#### What you need to do:
Repeat each line of the material below word for word.

#### Entries:
▬▬▬

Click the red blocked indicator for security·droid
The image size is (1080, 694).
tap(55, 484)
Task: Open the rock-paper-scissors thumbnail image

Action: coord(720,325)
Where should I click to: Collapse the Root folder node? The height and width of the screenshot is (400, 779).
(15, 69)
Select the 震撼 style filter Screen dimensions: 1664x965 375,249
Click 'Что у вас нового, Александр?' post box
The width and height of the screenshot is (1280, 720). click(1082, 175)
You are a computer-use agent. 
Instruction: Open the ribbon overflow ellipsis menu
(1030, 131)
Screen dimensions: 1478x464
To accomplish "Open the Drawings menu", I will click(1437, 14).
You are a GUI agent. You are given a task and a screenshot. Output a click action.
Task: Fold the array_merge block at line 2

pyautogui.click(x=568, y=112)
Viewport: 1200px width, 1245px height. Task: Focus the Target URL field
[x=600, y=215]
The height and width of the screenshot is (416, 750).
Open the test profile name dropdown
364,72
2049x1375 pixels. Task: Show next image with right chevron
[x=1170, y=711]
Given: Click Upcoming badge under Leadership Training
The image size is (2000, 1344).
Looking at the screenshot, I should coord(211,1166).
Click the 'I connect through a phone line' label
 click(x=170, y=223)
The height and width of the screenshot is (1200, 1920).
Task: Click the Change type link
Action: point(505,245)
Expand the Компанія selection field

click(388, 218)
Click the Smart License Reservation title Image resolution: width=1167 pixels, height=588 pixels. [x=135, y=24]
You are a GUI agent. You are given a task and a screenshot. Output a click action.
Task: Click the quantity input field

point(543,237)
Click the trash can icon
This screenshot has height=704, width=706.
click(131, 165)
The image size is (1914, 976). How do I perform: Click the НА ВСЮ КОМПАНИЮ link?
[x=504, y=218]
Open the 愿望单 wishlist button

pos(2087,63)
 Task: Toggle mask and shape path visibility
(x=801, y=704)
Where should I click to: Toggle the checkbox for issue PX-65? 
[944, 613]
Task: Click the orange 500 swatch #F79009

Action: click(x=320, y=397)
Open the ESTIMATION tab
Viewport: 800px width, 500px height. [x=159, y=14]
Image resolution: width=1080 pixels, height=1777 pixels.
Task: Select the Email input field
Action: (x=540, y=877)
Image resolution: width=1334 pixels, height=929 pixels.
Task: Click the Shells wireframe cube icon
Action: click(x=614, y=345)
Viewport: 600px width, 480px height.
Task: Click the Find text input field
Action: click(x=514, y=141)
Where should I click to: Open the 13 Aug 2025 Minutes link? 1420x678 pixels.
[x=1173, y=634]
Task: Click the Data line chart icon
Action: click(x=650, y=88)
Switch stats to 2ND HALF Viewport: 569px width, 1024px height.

▬▬▬

#### Right answer:
Click the red blocked indicator for security·droid
The image size is (1080, 694).
tap(55, 484)
Task: Open the rock-paper-scissors thumbnail image

Action: coord(720,325)
Where should I click to: Collapse the Root folder node? The height and width of the screenshot is (400, 779).
(15, 69)
Select the 震撼 style filter Screen dimensions: 1664x965 375,249
Click 'Что у вас нового, Александр?' post box
The width and height of the screenshot is (1280, 720). click(1082, 175)
You are a computer-use agent. 
Instruction: Open the ribbon overflow ellipsis menu
(1030, 131)
Screen dimensions: 1478x464
To accomplish "Open the Drawings menu", I will click(1437, 14).
You are a GUI agent. You are given a task and a screenshot. Output a click action.
Task: Fold the array_merge block at line 2

pyautogui.click(x=568, y=112)
Viewport: 1200px width, 1245px height. Task: Focus the Target URL field
[x=600, y=215]
The height and width of the screenshot is (416, 750).
Open the test profile name dropdown
364,72
2049x1375 pixels. Task: Show next image with right chevron
[x=1170, y=711]
Given: Click Upcoming badge under Leadership Training
The image size is (2000, 1344).
Looking at the screenshot, I should coord(211,1166).
Click the 'I connect through a phone line' label
 click(x=170, y=223)
The height and width of the screenshot is (1200, 1920).
Task: Click the Change type link
Action: point(505,245)
Expand the Компанія selection field

click(388, 218)
Click the Smart License Reservation title Image resolution: width=1167 pixels, height=588 pixels. [x=135, y=24]
You are a GUI agent. You are given a task and a screenshot. Output a click action.
Task: Click the quantity input field

point(543,237)
Click the trash can icon
This screenshot has height=704, width=706.
click(131, 165)
The image size is (1914, 976). How do I perform: Click the НА ВСЮ КОМПАНИЮ link?
[x=504, y=218]
Open the 愿望单 wishlist button

pos(2087,63)
 Task: Toggle mask and shape path visibility
(x=801, y=704)
Where should I click to: Toggle the checkbox for issue PX-65? 
[944, 613]
Task: Click the orange 500 swatch #F79009

Action: click(x=320, y=397)
Open the ESTIMATION tab
Viewport: 800px width, 500px height. [x=159, y=14]
Image resolution: width=1080 pixels, height=1777 pixels.
Task: Select the Email input field
Action: (x=540, y=877)
Image resolution: width=1334 pixels, height=929 pixels.
Task: Click the Shells wireframe cube icon
Action: click(x=614, y=345)
Viewport: 600px width, 480px height.
Task: Click the Find text input field
Action: click(x=514, y=141)
Where should I click to: Open the 13 Aug 2025 Minutes link? 1420x678 pixels.
[x=1173, y=634]
Task: Click the Data line chart icon
Action: click(x=650, y=88)
Switch stats to 2ND HALF Viewport: 569px width, 1024px height.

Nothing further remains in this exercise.